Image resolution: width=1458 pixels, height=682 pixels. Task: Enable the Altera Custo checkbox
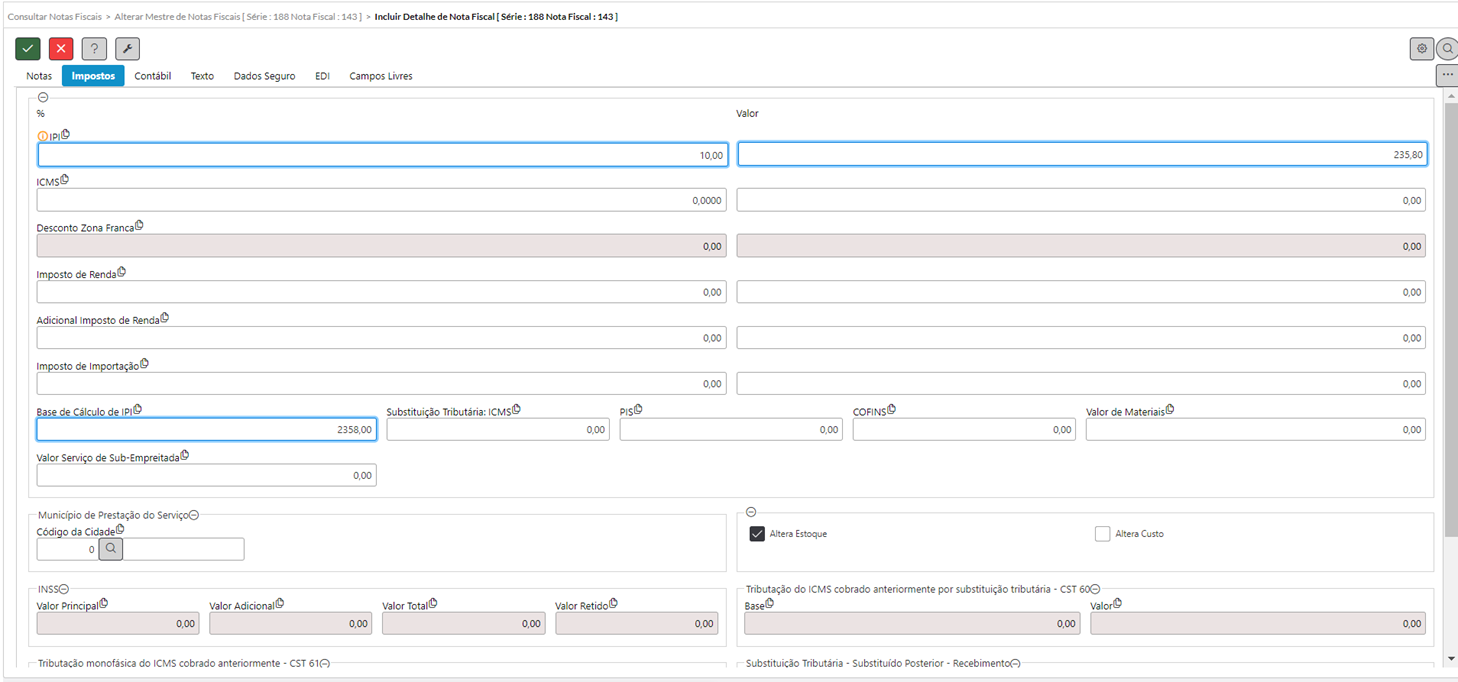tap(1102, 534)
◆ ◆ ◆ ◆ ◆ ◆ ◆
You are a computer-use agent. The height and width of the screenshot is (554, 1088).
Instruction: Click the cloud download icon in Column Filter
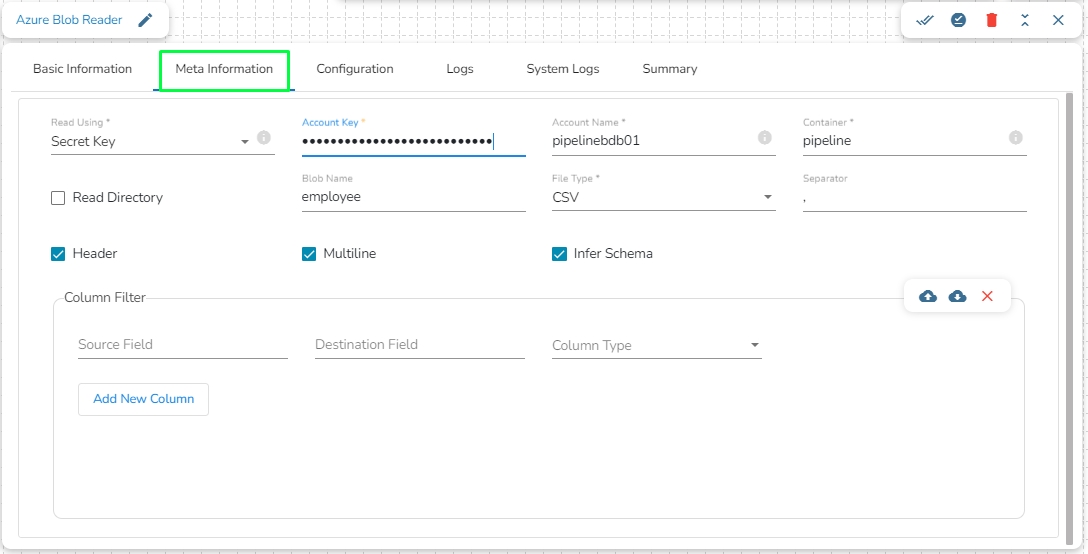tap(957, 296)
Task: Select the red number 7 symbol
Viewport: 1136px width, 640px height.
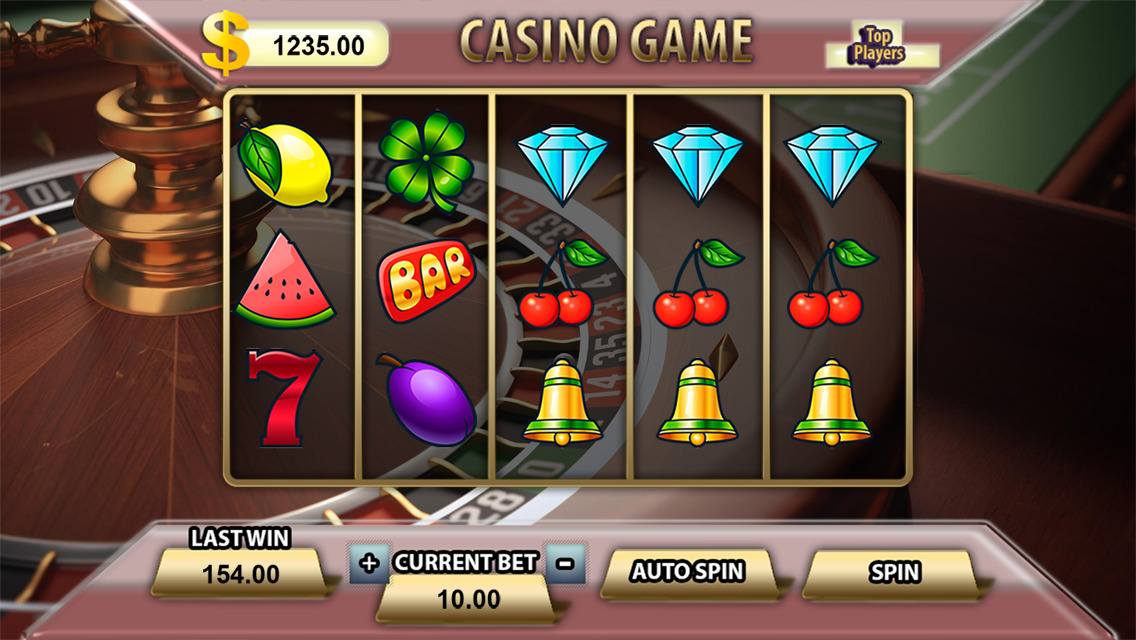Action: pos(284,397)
◆ ◆ ◆ ◆ ◆ ◆ ◆
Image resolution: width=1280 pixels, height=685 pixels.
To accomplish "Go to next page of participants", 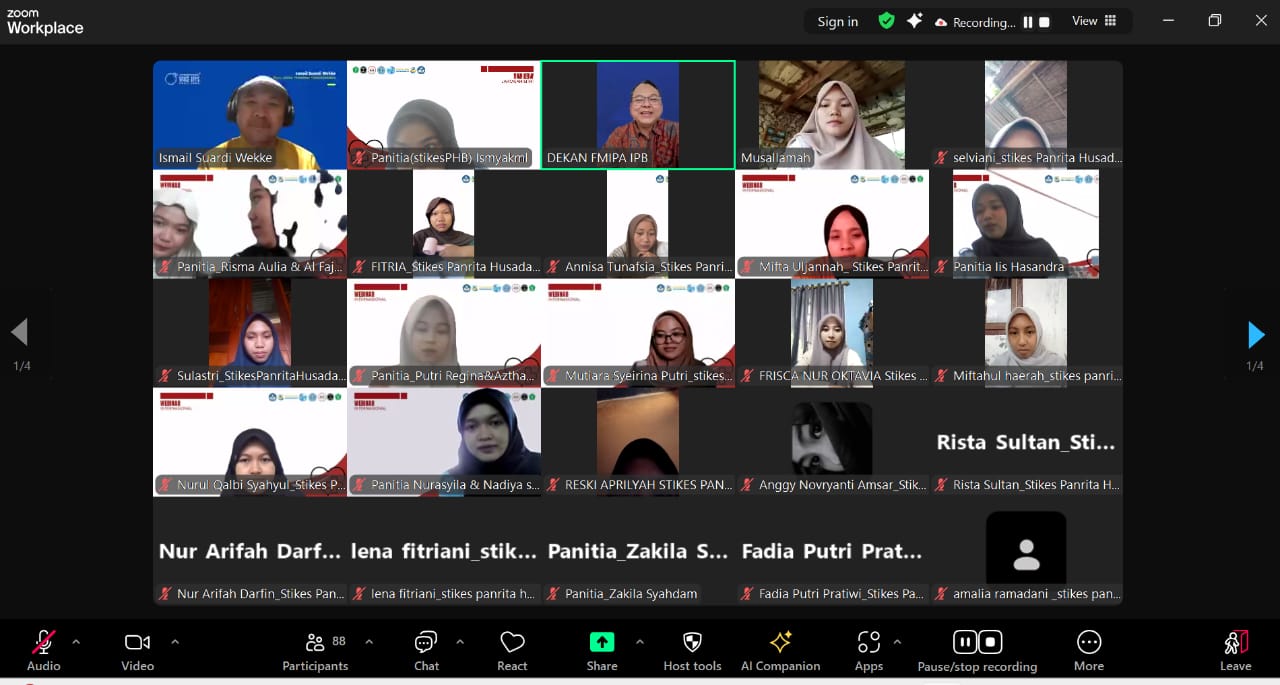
◆ ◆ ◆ ◆ ◆ ◆ ◆
What you will do » Above are the records; please give again, exactly and in full, only the lines that run from the line with "Image resolution: width=1280" through the line with "to next page", with no pictures.

Response to the task »
Image resolution: width=1280 pixels, height=685 pixels.
To accomplish "Go to next page of participants", 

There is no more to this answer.